Darn! I had nothing to beat that, even if it likely was a gross exaggeration or maybe an outright lie.

I saw my chance to advance to the next round in the Top That Tragedy Tournament, (Grim Reaper Division) when I recently had some blood work down as part of my annual physical. According to my doctor, it showed elevated lipid levels and a “slightly fatty liver.”

Personally, I was thrilled to hear the adjective “slightly” in front of the word “fatty” in regard to any part of my body.

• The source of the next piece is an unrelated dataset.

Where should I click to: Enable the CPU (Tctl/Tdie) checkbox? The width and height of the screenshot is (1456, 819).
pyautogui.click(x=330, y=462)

How would my doctor even know about my slightly fatty liver, unless she had me swallow one of those tiny cameras which pass through a person’s body and give medical technicians a good look at everything? Has anybody ever considered the fact that the camera must then exit the body? The last time I checked, there was only one way out of the digestive system. Ouch!

After a lifetime of hearing doctors harp at me about my weight, now I find that my liver needs to go on a diet. How do you put your liver on a diet? Who’s going to see it anyway?

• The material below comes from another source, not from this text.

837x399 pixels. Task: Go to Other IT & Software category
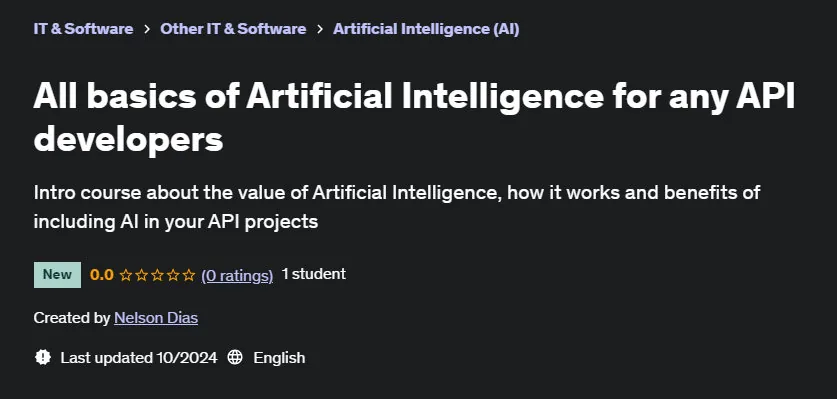click(x=233, y=29)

My other internal organs probably are taunting my chubby liver with sing-song chants like, “fatty, fatty, two by ten, crowding out the abdomen” or “fatty, fatty, in a while, won’t produce your share of bile.” How humiliating for my poor liver.

So I signed up for an aerobics class. Maybe that will help. I don’t do anything at the class but stand there and listen to the thumping rhythm of the accompanying soundtrack, but believe me, my liver is sweatin’ to the oldies in there.

In a few short months, my liver should be so svelt that I expect to win the Miss Internal Organ 2020 competition.

I hope that my rhinestone tiara prize is more impressive than the one my sister won in the Pancreatic Princess Pageant of 2012.